Indicate by check mark whether the registrant is an emerging growth company as defined in Rule 405 of the Securities Act of 1933 or Rule 12b-2 of the Securities Exchange Act of 1934.

Emerging growth company  ☐

If an emerging growth company, indicate by check mark if the registrant has elected not to use the extended transition period for complying with any new or revised financial accounting standards provided pursuant to Section 13(a) of the Exchange Act.  ☐

 

 

 


Item 1.01.

Entry into a Material Definitive Agreement.

On March 13, 2022, the Board of Directors of WisdomTree Investments, Inc. (the “Company”) adopted a stockholder rights plan, as set forth in the Stockholder Rights Agreement, dated March 14, 2022, between the Company and Continental Stock Transfer & Trust Company, as Rights Agent (the “Rights Agreement”). The following description of the terms of the Rights Agreement does not purport to be complete and is qualified in its entirety by reference to the Rights Agreement, which is included as Exhibit 4.1 and is incorporated herein by reference.
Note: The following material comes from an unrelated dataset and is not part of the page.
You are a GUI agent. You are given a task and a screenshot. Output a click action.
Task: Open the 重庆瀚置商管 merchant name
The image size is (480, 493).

Pursuant to the terms of the Rights Agreement, the Board of Directors declared a dividend distribution of (i) one Preferred Stock Purchase Right (a “Right”) for each outstanding share of common stock, par value $0.01 per share, of the Company (the “Common Stock”) and (ii) 1,000 Rights for each outstanding share of Series A Non-Voting Convertible Preferred Stock, par value $0.01 per share, of the Company (the “Series A Preferred Stock”), to stockholders of record as of the close of business on March 25, 2022 (the “Record Date”). In addition, one Right will automatically attach to each share of Common Stock and 1,000 Rights will automatically attach to each share of Series A Preferred Stock, in each case, issued between the Record Date and the earlier of the Distribution Date (as defined below) and the expiration date of the Rights. Each Right entitles the registered holder thereof to purchase from the Company a unit consisting of one ten-thousandth of a share (a “Unit”) of Series B Junior Participating Cumulative Preferred Stock, par value $0.01 per share, of the Company (the “Preferred Stock”) at a cash exercise price of $27.00 per Unit (the “Exercise Price”), subject to adjustment, under certain conditions specified in the Rights Agreement and summarized below.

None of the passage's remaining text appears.